ASSIGNED TASK: Set down exactly, from the records below, the line with "This screenshot has width=1333, height=705." through the line with "Apply yellow text", and nothing else.

ENTRIES SUPPLIED:

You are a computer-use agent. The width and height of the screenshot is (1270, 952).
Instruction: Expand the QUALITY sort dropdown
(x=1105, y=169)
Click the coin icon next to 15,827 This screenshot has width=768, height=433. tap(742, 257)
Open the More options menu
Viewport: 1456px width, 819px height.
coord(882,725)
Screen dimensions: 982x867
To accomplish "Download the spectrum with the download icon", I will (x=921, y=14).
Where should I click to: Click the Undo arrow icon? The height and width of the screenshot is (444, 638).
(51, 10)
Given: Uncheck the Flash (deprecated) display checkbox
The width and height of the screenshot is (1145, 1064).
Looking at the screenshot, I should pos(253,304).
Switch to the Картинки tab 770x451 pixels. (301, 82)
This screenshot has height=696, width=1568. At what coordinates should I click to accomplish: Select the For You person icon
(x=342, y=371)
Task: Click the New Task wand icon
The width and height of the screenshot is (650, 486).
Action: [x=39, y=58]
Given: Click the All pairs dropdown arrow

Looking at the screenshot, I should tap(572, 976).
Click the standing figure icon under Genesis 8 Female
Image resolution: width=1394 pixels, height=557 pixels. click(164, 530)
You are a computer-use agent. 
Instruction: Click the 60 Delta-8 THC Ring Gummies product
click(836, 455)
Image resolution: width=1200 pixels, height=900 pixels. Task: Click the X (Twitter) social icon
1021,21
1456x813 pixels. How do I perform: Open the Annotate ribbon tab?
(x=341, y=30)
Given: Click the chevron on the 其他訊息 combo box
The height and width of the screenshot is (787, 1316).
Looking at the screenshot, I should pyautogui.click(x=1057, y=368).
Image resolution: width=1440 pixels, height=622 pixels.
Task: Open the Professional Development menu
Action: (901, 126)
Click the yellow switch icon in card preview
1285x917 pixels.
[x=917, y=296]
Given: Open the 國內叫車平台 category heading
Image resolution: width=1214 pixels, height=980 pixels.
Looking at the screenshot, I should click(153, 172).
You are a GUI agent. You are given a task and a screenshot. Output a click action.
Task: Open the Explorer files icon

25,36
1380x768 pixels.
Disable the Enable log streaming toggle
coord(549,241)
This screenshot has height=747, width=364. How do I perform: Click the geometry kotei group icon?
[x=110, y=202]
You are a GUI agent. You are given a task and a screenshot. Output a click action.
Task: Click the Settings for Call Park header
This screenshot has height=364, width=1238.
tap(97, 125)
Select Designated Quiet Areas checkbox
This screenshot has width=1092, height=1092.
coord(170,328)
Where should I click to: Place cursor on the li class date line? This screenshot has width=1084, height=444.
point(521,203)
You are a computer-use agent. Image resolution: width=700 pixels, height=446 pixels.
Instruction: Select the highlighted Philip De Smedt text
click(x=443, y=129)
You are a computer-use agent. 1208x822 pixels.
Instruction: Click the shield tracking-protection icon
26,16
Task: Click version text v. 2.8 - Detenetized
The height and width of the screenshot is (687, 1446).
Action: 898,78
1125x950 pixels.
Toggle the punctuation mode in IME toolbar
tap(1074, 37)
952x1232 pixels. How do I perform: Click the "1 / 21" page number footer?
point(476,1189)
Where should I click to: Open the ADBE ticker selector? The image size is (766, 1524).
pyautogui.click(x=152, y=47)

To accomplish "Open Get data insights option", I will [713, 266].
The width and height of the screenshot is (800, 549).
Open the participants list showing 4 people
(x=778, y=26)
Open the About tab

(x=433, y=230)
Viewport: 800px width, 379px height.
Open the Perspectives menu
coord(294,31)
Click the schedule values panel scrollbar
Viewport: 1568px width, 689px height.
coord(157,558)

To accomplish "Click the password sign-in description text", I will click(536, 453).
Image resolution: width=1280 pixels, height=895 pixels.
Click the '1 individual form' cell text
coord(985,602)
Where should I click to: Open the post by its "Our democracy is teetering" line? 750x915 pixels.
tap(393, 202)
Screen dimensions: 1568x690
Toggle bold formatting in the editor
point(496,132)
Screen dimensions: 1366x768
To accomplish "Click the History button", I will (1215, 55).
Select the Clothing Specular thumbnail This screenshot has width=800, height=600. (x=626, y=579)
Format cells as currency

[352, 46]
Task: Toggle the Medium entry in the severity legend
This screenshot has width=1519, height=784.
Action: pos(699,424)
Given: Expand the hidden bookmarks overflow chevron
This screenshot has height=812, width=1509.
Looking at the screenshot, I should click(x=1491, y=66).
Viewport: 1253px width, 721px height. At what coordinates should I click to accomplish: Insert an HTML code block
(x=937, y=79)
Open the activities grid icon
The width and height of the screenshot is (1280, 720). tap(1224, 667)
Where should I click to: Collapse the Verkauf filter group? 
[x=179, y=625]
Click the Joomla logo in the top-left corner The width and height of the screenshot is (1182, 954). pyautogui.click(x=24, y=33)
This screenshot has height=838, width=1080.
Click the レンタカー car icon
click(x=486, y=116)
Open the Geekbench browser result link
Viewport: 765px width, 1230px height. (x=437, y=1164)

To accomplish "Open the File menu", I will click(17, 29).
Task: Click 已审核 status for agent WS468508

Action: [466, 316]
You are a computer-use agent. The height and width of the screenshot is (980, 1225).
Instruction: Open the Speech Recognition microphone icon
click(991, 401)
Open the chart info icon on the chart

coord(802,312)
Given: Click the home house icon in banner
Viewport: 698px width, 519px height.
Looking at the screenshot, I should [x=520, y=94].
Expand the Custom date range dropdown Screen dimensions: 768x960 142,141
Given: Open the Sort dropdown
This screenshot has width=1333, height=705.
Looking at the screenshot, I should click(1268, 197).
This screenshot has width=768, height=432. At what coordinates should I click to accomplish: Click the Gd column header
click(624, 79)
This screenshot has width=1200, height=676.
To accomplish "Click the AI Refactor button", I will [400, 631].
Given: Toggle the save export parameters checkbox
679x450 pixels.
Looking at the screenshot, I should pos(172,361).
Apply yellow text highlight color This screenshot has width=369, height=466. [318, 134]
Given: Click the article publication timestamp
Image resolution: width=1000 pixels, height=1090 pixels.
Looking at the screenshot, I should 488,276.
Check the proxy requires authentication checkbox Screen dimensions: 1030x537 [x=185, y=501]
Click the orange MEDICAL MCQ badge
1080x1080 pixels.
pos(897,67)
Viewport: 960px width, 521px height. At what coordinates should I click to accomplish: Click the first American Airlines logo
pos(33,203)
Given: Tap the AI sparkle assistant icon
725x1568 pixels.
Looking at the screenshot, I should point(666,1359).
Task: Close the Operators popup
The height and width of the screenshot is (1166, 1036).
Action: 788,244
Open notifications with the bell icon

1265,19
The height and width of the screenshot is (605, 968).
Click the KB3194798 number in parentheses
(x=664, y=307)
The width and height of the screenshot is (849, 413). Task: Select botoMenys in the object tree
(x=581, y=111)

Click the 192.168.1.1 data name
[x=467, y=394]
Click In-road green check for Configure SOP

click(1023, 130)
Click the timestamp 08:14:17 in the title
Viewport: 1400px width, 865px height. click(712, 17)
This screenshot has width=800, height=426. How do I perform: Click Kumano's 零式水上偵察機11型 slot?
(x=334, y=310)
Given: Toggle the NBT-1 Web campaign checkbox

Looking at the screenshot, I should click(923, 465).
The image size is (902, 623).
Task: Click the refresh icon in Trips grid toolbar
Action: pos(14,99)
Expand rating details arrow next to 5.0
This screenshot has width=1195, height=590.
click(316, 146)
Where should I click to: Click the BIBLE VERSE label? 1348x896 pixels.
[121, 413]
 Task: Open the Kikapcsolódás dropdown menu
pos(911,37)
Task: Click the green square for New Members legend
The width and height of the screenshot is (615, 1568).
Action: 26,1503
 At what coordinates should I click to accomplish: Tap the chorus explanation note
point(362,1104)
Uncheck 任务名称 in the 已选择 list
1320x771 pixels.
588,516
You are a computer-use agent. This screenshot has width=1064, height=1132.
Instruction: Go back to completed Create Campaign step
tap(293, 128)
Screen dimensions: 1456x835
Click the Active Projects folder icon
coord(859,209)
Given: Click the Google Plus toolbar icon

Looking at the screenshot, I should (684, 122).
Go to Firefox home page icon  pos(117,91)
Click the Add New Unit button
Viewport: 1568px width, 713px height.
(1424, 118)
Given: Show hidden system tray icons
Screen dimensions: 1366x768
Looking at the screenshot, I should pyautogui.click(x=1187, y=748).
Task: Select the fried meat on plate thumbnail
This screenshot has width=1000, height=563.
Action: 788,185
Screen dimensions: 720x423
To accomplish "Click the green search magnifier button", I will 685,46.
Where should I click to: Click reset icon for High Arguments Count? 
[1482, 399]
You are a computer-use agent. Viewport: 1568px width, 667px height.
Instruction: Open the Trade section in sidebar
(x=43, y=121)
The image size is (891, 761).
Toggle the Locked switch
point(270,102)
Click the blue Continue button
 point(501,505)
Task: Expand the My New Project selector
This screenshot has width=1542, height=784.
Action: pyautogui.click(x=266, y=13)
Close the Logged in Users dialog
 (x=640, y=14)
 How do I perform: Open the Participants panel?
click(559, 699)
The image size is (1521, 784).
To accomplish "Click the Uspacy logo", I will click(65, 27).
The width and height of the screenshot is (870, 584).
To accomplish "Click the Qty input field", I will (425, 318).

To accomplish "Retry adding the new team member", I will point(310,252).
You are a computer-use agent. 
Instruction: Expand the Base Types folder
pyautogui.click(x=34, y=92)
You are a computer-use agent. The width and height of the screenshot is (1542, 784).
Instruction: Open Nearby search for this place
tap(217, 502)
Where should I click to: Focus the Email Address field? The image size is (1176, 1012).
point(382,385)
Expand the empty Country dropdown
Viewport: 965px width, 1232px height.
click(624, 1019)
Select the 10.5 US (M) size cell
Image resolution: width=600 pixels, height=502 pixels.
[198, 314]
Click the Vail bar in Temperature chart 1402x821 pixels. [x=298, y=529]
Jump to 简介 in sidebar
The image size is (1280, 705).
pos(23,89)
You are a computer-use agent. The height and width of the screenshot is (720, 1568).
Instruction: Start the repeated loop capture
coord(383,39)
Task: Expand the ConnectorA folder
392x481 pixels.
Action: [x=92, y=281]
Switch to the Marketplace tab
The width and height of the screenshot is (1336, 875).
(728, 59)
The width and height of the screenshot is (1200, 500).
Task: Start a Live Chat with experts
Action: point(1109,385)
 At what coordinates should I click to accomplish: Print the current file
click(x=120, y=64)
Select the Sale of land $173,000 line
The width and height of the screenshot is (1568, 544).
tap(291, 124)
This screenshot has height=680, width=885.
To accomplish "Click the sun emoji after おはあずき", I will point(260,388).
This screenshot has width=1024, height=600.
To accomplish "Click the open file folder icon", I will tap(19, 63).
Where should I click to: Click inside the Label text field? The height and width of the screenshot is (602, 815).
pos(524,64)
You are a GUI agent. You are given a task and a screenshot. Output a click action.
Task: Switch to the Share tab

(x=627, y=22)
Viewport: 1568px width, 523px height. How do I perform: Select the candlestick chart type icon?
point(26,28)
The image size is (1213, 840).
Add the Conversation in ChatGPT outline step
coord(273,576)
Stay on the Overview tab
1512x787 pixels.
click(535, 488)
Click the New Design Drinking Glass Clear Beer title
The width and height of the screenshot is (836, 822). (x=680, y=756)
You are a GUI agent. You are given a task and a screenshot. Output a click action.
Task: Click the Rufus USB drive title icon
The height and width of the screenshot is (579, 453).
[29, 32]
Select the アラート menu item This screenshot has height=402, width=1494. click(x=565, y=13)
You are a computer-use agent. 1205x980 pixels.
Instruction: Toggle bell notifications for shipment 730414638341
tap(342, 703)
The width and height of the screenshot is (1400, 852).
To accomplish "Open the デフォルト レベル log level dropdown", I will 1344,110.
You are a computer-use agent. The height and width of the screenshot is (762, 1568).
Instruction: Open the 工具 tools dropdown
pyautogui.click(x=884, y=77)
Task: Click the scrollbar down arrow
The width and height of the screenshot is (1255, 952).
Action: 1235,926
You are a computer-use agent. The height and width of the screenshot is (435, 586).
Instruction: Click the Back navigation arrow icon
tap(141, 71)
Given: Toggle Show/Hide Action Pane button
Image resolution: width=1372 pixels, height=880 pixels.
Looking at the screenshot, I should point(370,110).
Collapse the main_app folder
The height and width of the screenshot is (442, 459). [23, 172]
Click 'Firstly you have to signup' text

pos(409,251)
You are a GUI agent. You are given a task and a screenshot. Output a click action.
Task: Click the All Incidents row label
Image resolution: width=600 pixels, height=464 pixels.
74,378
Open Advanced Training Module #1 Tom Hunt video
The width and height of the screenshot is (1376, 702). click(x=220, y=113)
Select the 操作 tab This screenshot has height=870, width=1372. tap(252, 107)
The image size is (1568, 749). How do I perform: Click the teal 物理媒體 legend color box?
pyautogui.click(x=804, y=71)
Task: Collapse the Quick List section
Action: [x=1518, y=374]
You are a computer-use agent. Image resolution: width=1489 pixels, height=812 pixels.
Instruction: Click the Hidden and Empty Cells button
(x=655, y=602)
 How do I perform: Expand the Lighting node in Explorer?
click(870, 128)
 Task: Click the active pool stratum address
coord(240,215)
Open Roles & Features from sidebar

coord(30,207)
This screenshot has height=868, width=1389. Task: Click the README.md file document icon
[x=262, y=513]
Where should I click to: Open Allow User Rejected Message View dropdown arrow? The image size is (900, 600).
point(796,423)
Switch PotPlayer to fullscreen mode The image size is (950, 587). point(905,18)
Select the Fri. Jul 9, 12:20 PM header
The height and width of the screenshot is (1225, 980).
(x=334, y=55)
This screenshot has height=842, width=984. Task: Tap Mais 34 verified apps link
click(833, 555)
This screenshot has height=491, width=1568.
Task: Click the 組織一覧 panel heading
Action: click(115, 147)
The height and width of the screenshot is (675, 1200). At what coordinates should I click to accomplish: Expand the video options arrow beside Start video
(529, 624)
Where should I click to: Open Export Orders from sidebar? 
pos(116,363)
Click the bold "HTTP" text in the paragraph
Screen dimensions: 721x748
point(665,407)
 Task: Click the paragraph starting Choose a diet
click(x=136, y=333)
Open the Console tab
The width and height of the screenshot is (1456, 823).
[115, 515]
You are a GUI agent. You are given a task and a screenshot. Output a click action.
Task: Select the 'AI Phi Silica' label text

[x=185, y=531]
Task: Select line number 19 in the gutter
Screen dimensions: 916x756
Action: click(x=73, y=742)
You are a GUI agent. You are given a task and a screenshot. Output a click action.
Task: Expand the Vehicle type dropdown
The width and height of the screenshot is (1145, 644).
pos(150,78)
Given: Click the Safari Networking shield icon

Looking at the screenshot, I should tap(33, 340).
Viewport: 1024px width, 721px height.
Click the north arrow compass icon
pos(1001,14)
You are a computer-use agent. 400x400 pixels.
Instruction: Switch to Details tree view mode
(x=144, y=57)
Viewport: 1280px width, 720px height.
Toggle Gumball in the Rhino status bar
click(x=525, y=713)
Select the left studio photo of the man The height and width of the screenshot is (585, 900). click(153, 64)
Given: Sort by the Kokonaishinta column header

SOLUTION FOR THIS PROBLEM:
This screenshot has width=1333, height=705.
Looking at the screenshot, I should click(1268, 197).
This screenshot has width=768, height=432. At what coordinates should I click to accomplish: Click the Gd column header
click(624, 79)
This screenshot has width=1200, height=676.
To accomplish "Click the AI Refactor button", I will [400, 631].
Given: Toggle the save export parameters checkbox
679x450 pixels.
Looking at the screenshot, I should pos(172,361).
Apply yellow text highlight color This screenshot has width=369, height=466. [318, 134]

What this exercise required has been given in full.